Arriva l'atteso Il cigno nero di Daren Aronofsky, con la consacrazione di Natalie Portman ad attrice, nel ruolo di una promettente etoile della danza classica che si lascia consumare dal ruolo di Odile ne Il lago dei cigni, tra arte e follia, genio e sregolatezza.
I fratelli Coen tornano invece con un remake di uno degli ultimi film di John Wayne, Il Grinta, con Jeff Bridges nel ruolo che fu del Duca, quello di uno sceriffo che aiuta suo malgrado un'adolescente ad avere giustizia dell'assassino di suo padre, in un West ormai senza eroi e metafora del presente.

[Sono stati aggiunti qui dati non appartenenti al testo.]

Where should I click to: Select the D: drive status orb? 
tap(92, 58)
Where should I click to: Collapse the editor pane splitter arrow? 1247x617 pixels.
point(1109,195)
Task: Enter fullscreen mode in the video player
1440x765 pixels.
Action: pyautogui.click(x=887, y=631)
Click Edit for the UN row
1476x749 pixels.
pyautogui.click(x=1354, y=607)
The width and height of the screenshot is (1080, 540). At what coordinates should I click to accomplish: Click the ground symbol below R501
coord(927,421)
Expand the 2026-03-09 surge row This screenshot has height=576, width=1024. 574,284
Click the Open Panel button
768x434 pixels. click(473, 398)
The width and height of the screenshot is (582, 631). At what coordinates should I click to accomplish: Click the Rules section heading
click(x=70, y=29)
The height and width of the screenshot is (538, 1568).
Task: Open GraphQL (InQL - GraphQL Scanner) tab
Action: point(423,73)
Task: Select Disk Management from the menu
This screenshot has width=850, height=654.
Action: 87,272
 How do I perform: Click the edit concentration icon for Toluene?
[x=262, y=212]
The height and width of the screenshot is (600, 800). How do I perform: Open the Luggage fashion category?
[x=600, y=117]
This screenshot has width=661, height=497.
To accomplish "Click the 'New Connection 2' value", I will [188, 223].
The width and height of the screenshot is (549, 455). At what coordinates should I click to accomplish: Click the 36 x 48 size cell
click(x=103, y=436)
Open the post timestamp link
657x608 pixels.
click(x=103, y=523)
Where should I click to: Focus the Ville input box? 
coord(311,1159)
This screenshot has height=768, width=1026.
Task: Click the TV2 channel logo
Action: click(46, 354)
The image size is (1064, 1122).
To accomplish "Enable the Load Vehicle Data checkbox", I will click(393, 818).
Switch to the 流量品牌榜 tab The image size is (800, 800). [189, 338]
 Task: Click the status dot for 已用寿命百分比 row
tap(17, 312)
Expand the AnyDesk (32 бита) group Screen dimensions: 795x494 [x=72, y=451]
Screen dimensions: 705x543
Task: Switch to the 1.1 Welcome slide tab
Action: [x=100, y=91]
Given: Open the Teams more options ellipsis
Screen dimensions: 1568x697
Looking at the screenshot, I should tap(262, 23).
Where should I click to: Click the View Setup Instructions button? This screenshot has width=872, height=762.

Un'altra adolescente nel West però di oggi, con altri problemi personali, in Un gelido inverno di Debra Granik con la promettente Jennifer Lawrence, premiata al Torino film festival e rivale più temibile di Natalie Portman agli Oscar, in cerca del padre pregiudicato in un mondo senza pietà.
Toni leggeri con la commedia sentimentale Amore & altri rimedi di Edward Zwick, dove Jake Gyllenhaal e Anne Hathaway, lui agente di commercio, lei artista con qualche problema di salute, danno vita ad una storia d'amore dove ci si diverte ma si pensa anche all'oggi.
Altra commedia con sentimentali per Come lo sai di James L. Brooks, con l'ex giocatrice di softball Reese Whiterspoon prepensionata e in cerca di una nuova dimensione personale e sentimentale.
Fantascienza con Sono il numero quattro di D. J. Caruso, con incontri scontri tra due stirpi aliene sul nostro pianeta, tra supereroi e cliché già molto visti nel genere.
Il 3D della settimana è The Shock Labyrinth: extreme 3D di Takashi Shimizu, horror nipponico ambientato intorno al labirinto di un luna park meno riuscito delle fatiche precedenti del regista, come il cult The Grudge.
Dall'Italia arriva Il padre e lo straniero, di Ricky Tognazzi con Alessandro Gassman impegnato in una vicenda dove si parla di integrazione razziale, di rapporti genitori e figli e di persone disabili, argomenti comunque sempre attuali e scottanti nella società di oggi.